- [Records provided]
★ ★ ★ ★ ★ ★ ★
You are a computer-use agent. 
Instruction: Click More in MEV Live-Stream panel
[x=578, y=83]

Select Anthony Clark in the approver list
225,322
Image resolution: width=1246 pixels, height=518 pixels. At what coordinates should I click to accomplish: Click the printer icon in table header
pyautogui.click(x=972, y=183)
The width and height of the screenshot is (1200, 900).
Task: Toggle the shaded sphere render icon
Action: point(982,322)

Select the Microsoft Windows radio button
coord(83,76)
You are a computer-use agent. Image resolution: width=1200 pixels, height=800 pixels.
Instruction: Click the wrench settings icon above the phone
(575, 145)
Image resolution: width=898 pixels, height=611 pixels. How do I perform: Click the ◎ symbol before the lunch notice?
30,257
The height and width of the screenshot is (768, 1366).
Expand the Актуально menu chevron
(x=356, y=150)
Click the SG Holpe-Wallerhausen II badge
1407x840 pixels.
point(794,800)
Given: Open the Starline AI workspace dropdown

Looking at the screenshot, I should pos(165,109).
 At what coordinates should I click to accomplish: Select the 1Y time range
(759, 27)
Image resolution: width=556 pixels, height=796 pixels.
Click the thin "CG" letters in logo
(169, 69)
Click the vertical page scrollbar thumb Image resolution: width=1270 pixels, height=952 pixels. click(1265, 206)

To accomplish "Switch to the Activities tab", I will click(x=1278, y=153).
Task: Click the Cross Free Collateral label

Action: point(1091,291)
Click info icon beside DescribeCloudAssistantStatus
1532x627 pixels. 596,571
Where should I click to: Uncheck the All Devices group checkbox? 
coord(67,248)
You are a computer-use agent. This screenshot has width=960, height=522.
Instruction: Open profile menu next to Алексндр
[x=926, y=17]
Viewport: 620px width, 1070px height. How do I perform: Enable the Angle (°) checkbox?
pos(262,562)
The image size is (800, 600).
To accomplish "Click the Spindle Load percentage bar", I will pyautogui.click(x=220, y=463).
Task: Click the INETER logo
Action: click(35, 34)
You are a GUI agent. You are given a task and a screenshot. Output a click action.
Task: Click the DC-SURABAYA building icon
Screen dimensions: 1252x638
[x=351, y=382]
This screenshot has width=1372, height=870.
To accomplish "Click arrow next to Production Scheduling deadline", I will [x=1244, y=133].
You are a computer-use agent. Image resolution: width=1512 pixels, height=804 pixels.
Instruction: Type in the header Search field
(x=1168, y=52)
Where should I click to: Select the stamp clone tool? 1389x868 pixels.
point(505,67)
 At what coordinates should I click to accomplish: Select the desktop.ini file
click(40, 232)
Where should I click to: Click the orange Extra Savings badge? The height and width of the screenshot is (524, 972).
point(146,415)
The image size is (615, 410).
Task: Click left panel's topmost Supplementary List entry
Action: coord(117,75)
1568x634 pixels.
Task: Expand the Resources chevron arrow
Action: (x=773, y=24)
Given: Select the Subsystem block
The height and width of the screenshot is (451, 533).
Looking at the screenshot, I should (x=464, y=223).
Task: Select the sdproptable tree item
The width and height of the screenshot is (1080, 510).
★ ★ ★ ★ ★ ★ ★
- [Your goal] Using the data above, show each line where "This" occurs.

- [Answer section]
You are a computer-use agent. This screenshot has width=960, height=522.
This screenshot has width=1372, height=870.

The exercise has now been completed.